- _WORK INSTRUCTION_:
Would you please copy the entries exactly, leaving every picture aside?

### SUPPLIED MATERIAL

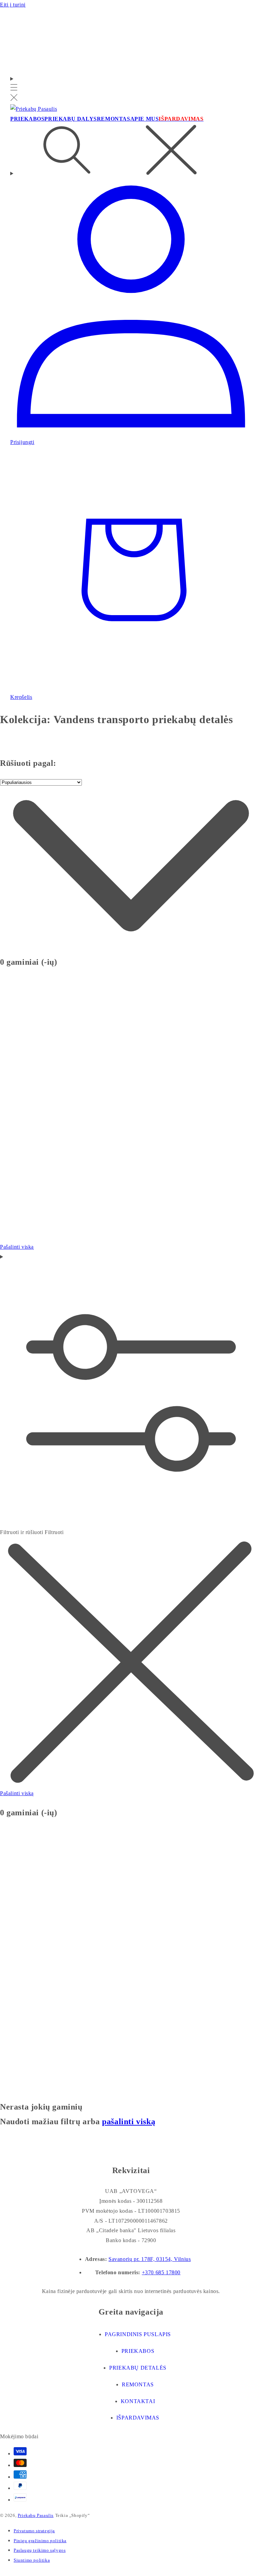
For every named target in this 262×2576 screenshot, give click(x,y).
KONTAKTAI (138, 2401)
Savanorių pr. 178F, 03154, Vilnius (149, 2259)
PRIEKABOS (137, 2351)
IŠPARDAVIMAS (137, 2418)
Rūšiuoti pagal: (28, 763)
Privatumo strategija (34, 2530)
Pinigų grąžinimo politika (40, 2540)
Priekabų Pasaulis (36, 2515)
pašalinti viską (128, 2121)
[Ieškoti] (131, 151)
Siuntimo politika (32, 2560)
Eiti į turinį (13, 5)
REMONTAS (138, 2384)
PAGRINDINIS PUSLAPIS (138, 2334)
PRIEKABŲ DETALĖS (137, 2368)
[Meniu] (14, 89)
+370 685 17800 (161, 2272)
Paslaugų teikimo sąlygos (40, 2550)
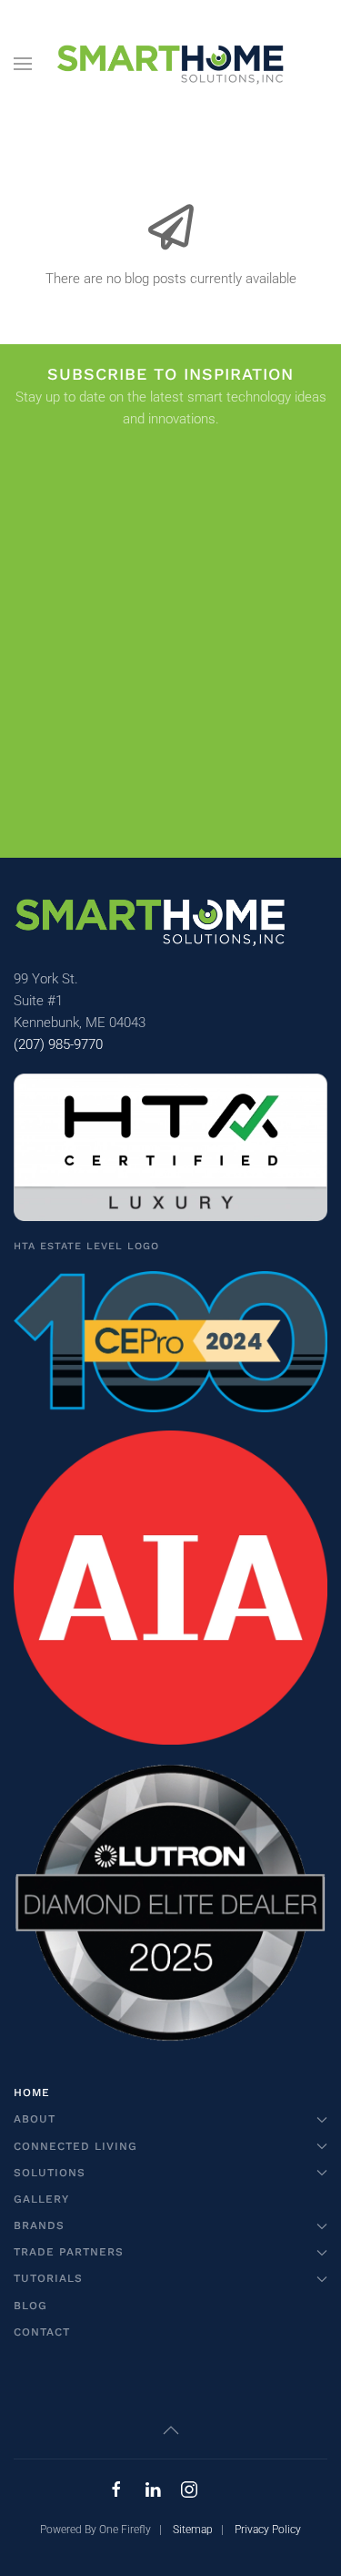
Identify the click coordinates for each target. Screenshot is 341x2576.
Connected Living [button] (75, 2146)
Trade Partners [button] (69, 2251)
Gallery (41, 2199)
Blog (30, 2305)
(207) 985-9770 (58, 1044)
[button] (23, 63)
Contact (42, 2332)
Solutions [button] (49, 2172)
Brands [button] (39, 2225)
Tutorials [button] (48, 2278)
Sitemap (193, 2529)
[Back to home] (170, 63)
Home (32, 2092)
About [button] (34, 2119)
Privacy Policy (268, 2529)
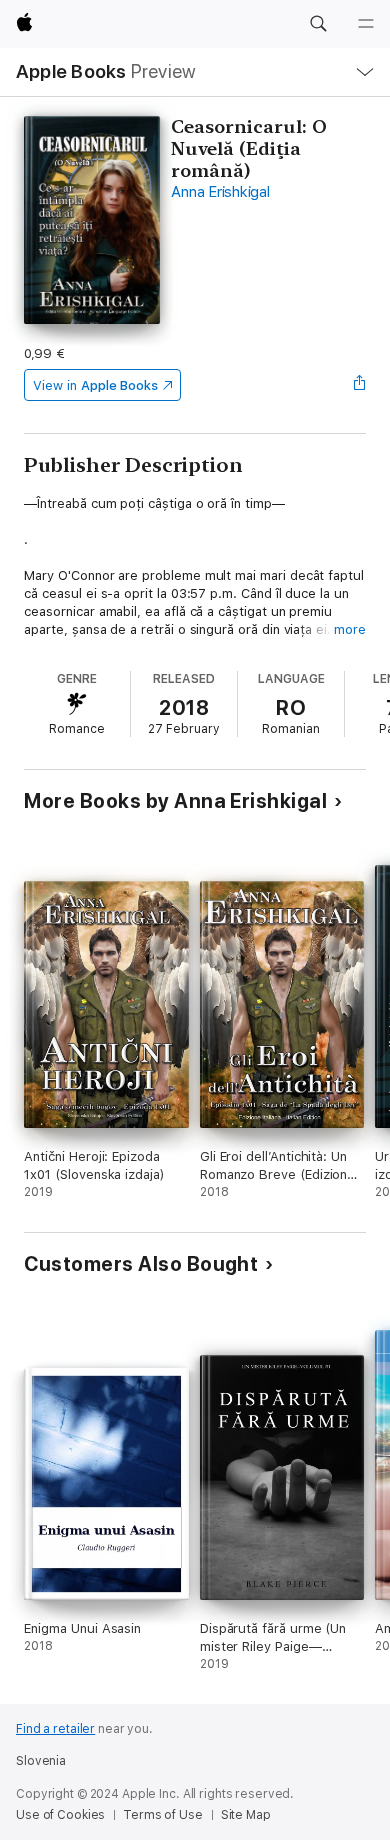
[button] (318, 24)
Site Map (246, 1815)
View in (95, 385)
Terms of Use (163, 1815)
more (350, 629)
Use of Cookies (60, 1815)
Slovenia (41, 1761)
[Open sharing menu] (360, 385)
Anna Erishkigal (220, 192)
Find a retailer (55, 1729)
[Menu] (366, 24)
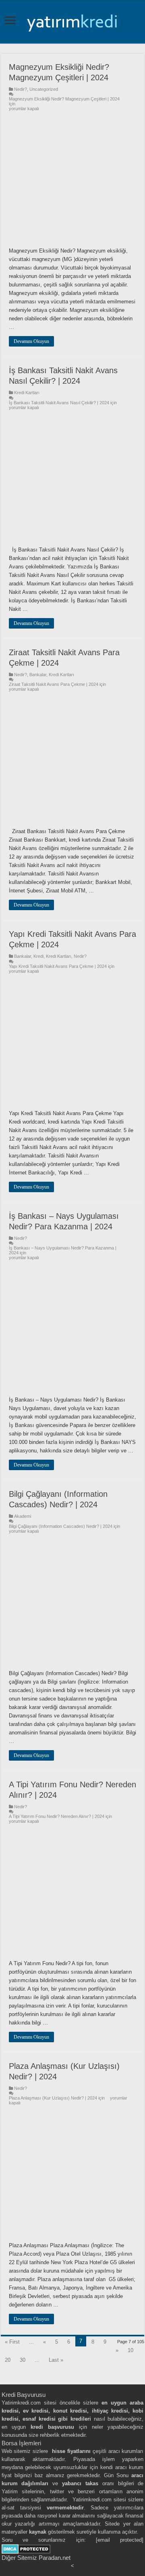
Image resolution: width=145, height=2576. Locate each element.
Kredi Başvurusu (24, 2394)
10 (130, 2350)
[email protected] (119, 2540)
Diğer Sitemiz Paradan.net (36, 2557)
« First (12, 2342)
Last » (56, 2360)
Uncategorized (43, 89)
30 (22, 2360)
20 (7, 2360)
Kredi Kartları (26, 392)
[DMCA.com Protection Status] (26, 2548)
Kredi (38, 956)
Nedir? (20, 89)
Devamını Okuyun (31, 341)
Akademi (22, 1516)
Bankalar (37, 674)
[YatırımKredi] (72, 21)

######

- _RESULT FOR THIS TASK_:
For every named target in this 262×2576 screenshot, give click(x,y).
KONTAKTAI (138, 2401)
Savanorių pr. 178F, 03154, Vilnius (149, 2259)
PRIEKABOS (137, 2351)
IŠPARDAVIMAS (137, 2418)
Rūšiuoti pagal: (28, 763)
Privatumo strategija (34, 2530)
Pinigų grąžinimo politika (40, 2540)
Priekabų Pasaulis (36, 2515)
pašalinti viską (128, 2121)
[Ieškoti] (131, 151)
Siuntimo politika (32, 2560)
Eiti į turinį (13, 5)
REMONTAS (138, 2384)
PAGRINDINIS PUSLAPIS (138, 2334)
PRIEKABŲ DETALĖS (137, 2368)
[Meniu] (14, 89)
+370 685 17800 (161, 2272)
Paslaugų teikimo sąlygos (40, 2550)
Identify the click coordinates for each target. Screenshot is 341x2576.
Connected Living [button] (75, 2146)
Trade Partners [button] (69, 2251)
Gallery (41, 2199)
Blog (30, 2305)
(207) 985-9770 (58, 1044)
[button] (23, 63)
Contact (42, 2332)
Solutions [button] (49, 2172)
Brands [button] (39, 2225)
Tutorials [button] (48, 2278)
Sitemap (193, 2529)
[Back to home] (170, 63)
Home (32, 2092)
About [button] (34, 2119)
Privacy Policy (268, 2529)
[button] (318, 24)
Site Map (246, 1815)
View in (95, 385)
Terms of Use (163, 1815)
more (350, 629)
Use of Cookies (60, 1815)
Slovenia (41, 1761)
[Open sharing menu] (360, 385)
Anna Erishkigal (220, 192)
Find a retailer (55, 1729)
[Menu] (366, 24)
Image resolution: width=145, height=2576. Locate each element.
Kredi Başvurusu (24, 2394)
10 (130, 2350)
[email protected] (119, 2540)
Diğer Sitemiz Paradan.net (36, 2557)
« First (12, 2342)
Last » (56, 2360)
Uncategorized (43, 89)
30 (22, 2360)
20 (7, 2360)
Kredi Kartları (26, 392)
[DMCA.com Protection Status] (26, 2548)
Kredi (38, 956)
Nedir? (20, 89)
Devamını Okuyun (31, 341)
Akademi (22, 1516)
Bankalar (37, 674)
[YatırımKredi] (72, 21)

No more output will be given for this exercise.